The Black Phone focuses on Finney (Mason Thames), a shy but clever 13-year-old boy who is abducted by an infamous child abductor and serial killer known as The Grabber (Ethan Hawke). Finney becomes trapped in a soundproof basement with a broken black phone somehow connecting him with the voices of The Grabber’s previous victims. It quickly becomes a terrifying ordeal in which the previous victims and Finney’s sister Gwen (Madeleine McGraw) desperately try to save him from suffering the same fate.
Written by Derrickson and longtime creative partner C. Robert Cargill, The Black Phone adapts a short story written by Joe Hill and inserts audiences into a late ’70s, American setting.
“I remember when going into elementary school, at least where I grew up in North Denver, there was a new presence of serial killers,” Derrickson said. “It was the mid-’70s, and everyone was telling urban legends about the worst kinds of serial killers. All of these horrors had become such a real presence in everyone’s psyches.”
Derrickson’s challenge was to capture this horror and insert it into a nostalgic view of America’s past.
“The trick was to capture not just what the era looked or sounded like, but what did it feel like? I wanted The Black Phone to feel like how the late ’70s felt to me when I was 12 and 13.”
Writer Joe Hill has admitted the short story the film adapts was inspired by his own experiences growing up in America and the sense of injustice that resonated with the increase of murders at the time.
“One of the things we turn to fiction for is to get justice that we don’t get in real life.

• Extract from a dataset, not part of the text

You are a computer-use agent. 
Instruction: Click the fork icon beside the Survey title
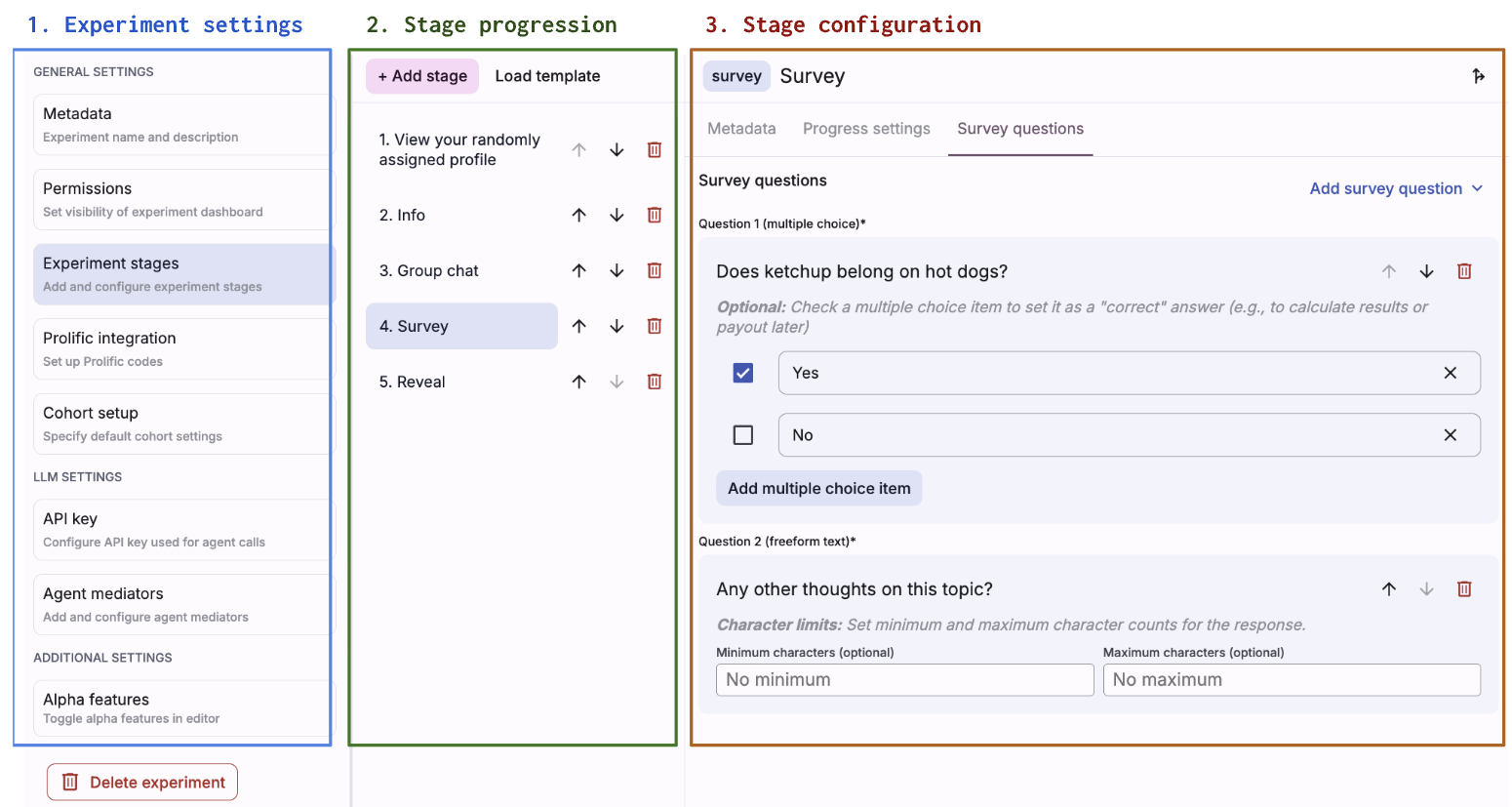click(x=1479, y=76)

In real life, these awful things happen and there’s no way to fix it, so we fix it the way we can, with stories,” Hill said.

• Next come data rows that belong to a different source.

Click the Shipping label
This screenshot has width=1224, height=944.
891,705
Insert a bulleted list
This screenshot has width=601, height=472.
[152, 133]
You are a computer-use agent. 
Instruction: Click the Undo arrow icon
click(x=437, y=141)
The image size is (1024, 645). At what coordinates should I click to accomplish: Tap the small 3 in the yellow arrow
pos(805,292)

By the 1980s, child murders routinely gripped headlines, including the 1981 kidnapping and murder of six-year-old Adam Walsh in Florida. Seemingly overnight, American childhood had changed forever.

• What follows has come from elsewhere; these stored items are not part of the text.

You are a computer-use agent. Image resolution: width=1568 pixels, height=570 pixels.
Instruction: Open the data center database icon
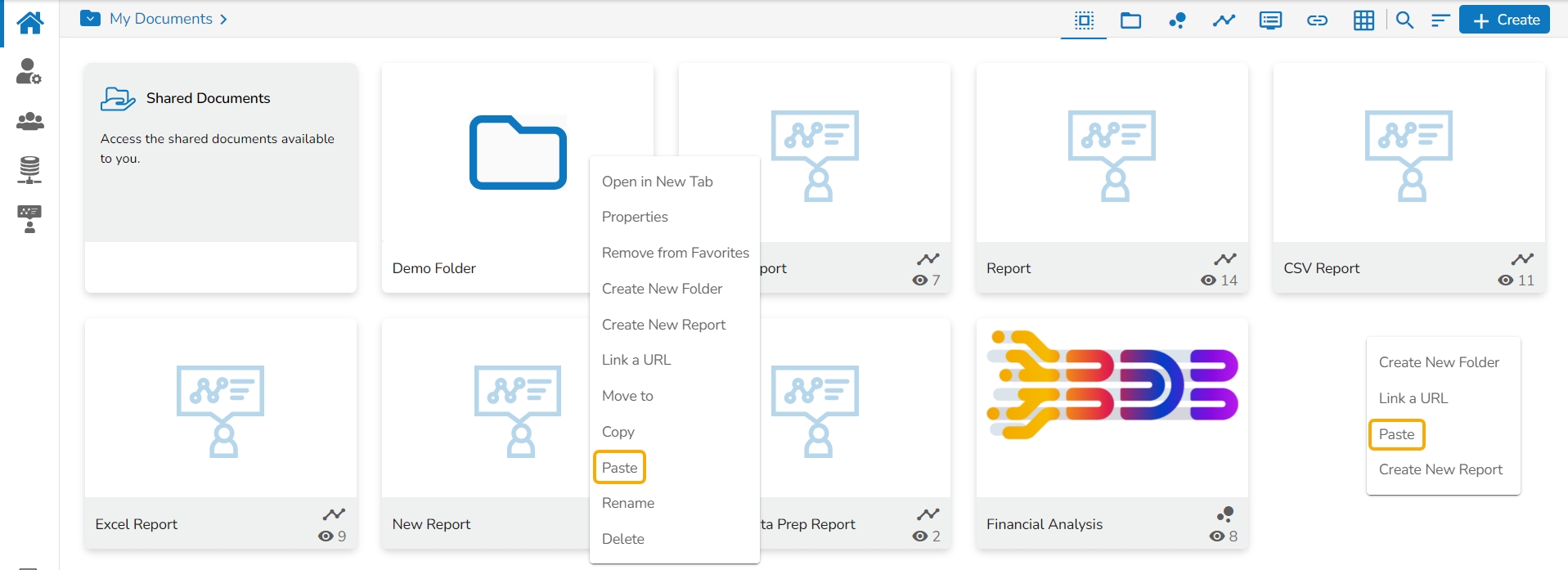[x=29, y=169]
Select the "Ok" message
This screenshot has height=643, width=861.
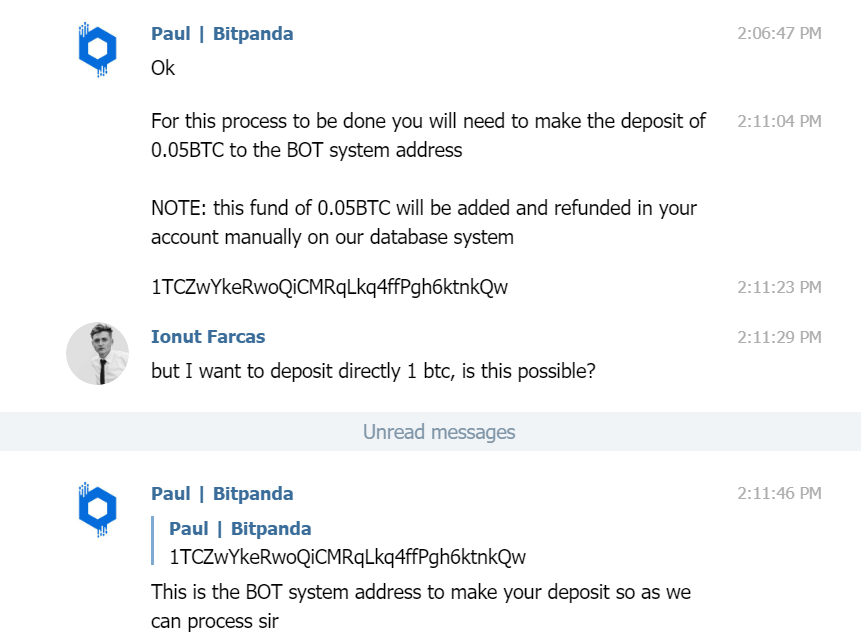(163, 68)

“When Adam Walsh was killed, every kid in the country knew his name, knew how he died,” co-writer C. Robert Cargill said.
“It gave us all nightmares, and it actually led to a line in the script: ‘You go from being an unknown kid for so long, and then everyone knows your name.’ That’s very much reflective of the era that we all grew up in.”
The Black Phone is somewhat of a reunion for both Derrickson and Cargill as they partner with both Ethan Hawke and Blumhouse Productions for the first time since their 2012 thriller, Sinister.
“That film [Sinister] really cemented Scott and Cargill in the genre as filmmakers with a keen sensibility to keep audiences on their toes,” said executive producer Ryan Turek.
“With The Black Phone, they’ve done it again, except this time, looking at the traumas and dangers of being a kid growing up in the ’70s and ’80s. Kids had a lot more freedom back then, which made them a lot more susceptible to danger, but it also kept kids on their toes. The film does a great job of inserting the audience into that experience.”
Hawke has previously been quoted as saying, “I thought it was special because, yes, it’s a scary movie, but it has a heart of gold.”
The overall result is a film that transcends the horror genre, recognising the strength of children and the power of family to endure even the darkest situations.
“Scott and I believe that great genre films take a genre that you already love and tell that story, and intercept it with a different genre,” Cargill said. “Here, we wanted to write a coming-of-age film that got interrupted by a horror movie.”